现在陈凌接连治好了两个人,她就更上心了。
来农庄找陈凌问细节。
“嫂子,咱们这儿蚂蟥其实不少,可以试着自己养。养的关键是地方要阴凉潮湿,水要干净,喂点动物血或者烂叶子啥的都行。”
“不过千万记住,不能随便给人用,先在牲口身上试试,管用了再给人用。”
陈凌把自己知道的都说了出来。
当初秀芬大嫂也是毫无保留地教过王素素不少治疑难杂症的法子。
秀芬大嫂听得高兴,认真记下来:“富贵,你放心,嫂子肯定不敢乱用。”
跟着秀芬大嫂来的陈国平,也笑呵呵的:“富贵,你家牛魔王是真有劲啊,俺家老黄牛早趴窝了,这回还得借你家牛魔王用用,村里人都说你这牛力气大,想把山沟那块地犁犁。”
“行啊,我家‘牛魔王’今天正好闲着,你们牵去用一天吧。”
陈凌笑着应下。他家这牛村里常有人借,自从帮大坝拉车运东西之后,更是这样了。
不一会儿,陈凌就牵着那头个子特别大、毛黑得发亮、角像弯月的大水牛过来了。
一身肌肉鼓鼓的,站在地里比普通耕牛高出一大截,眼神温顺里透着一股没驯干净的野性。
陈国平看着这大家伙,心里有点发怵:“富贵,这……这家伙我能使得动吗?”
他光听说村里别人用过陈凌家的牛,也亲眼见过,可自己上手,感觉还是不一样。
“放心,国平大哥,‘牛魔王’通人性,你就当普通牛使唤,它听话得很。”陈凌把缰绳递到陈国平手里,又拍拍“牛魔王”的脖子,“老伙计,帮国平大哥好好干活,听见没?”

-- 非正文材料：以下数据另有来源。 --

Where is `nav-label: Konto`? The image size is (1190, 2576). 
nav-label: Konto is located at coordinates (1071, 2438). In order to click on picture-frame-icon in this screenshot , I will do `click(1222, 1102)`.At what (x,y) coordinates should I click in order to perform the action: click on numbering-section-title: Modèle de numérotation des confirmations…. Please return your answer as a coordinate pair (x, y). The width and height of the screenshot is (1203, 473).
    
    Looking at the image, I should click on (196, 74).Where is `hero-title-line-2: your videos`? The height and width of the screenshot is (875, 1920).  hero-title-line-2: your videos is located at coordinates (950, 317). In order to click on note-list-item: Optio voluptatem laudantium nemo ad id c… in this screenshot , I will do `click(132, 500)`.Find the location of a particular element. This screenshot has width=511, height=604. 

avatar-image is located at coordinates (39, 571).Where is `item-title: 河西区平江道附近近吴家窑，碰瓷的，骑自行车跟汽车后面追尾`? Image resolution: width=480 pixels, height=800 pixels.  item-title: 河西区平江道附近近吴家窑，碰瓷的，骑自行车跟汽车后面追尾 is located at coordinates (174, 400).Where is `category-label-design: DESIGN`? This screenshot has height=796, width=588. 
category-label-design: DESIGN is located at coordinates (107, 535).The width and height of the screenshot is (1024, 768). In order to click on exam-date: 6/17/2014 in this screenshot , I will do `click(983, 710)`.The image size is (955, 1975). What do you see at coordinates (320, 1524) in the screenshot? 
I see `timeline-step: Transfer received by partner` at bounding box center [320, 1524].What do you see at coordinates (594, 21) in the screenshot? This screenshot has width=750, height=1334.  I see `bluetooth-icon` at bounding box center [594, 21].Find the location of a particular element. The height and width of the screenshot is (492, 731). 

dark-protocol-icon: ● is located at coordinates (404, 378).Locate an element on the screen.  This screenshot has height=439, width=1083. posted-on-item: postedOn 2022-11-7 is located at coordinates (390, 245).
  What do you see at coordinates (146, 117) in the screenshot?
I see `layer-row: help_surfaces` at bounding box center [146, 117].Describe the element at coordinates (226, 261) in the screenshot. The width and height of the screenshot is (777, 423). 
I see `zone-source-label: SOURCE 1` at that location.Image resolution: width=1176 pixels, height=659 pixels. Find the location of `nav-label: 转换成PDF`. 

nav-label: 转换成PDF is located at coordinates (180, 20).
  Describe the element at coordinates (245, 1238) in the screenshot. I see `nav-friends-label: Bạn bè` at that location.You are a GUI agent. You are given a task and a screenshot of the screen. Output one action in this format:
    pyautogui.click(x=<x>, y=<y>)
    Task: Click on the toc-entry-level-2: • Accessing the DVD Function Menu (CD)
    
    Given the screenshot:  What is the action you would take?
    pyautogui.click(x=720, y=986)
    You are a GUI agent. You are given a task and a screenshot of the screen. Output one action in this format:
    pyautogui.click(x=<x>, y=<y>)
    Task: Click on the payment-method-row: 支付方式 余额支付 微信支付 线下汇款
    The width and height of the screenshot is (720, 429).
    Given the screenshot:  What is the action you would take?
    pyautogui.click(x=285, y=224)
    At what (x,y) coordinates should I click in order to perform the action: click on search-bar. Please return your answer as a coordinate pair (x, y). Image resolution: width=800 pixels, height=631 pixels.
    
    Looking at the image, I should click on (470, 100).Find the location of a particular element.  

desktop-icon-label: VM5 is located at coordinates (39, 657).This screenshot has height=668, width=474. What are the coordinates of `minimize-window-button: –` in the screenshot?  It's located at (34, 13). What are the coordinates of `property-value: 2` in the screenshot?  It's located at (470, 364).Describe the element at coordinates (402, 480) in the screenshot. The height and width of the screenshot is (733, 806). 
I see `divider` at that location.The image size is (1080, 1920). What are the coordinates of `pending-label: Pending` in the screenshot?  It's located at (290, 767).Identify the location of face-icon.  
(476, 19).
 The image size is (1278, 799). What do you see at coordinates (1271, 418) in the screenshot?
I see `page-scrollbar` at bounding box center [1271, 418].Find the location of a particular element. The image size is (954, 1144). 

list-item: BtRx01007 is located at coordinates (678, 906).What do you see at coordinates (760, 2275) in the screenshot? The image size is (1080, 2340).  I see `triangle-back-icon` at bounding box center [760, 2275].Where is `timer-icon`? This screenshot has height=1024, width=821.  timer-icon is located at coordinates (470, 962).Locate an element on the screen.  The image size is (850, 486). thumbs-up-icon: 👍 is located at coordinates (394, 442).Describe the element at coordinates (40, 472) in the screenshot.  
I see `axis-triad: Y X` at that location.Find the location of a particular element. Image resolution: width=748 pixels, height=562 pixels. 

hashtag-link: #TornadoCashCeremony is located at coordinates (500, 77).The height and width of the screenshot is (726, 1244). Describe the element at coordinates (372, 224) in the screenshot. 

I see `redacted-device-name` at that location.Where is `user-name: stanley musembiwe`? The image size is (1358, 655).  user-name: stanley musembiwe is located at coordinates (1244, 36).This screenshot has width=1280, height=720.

“牛魔王”打了个响鼻,用大脑袋蹭蹭陈凌,算是答应了。
陈国平提心吊胆地牵着牛魔王来到山沟的地里,套上犁,心里还琢磨该咋吆喝。
谁知他刚扶稳犁把,还没出声,“牛魔王”就好像知道要干啥似的,迈开稳当的步子朝前走了。
第1008章 睿睿的坏习惯
第一犁下去,陈国平就感觉不对劲!
那犁铧入土,原本需要他全身力气压住才能保持深度的犁把,此刻竟轻飘飘的!
仿佛不是他在犁地,而是前面这头巨牛拖着犁具在松软的沙地上行走一般。
更让他惊讶的是,从犁把上传来的感觉,泥土在牛魔王的力量下,简直如同豆腐般被轻易切开、翻起,形成的犁沟又深又直,效率比他之前快了何止一倍!
“嚯!好家伙!”陈国平忍不住惊呼出声,“说这牛魔王力气大,这、这牛劲也太大了吧!”
他试着吆喝了一声,想让牛走慢点,好让自己省点力。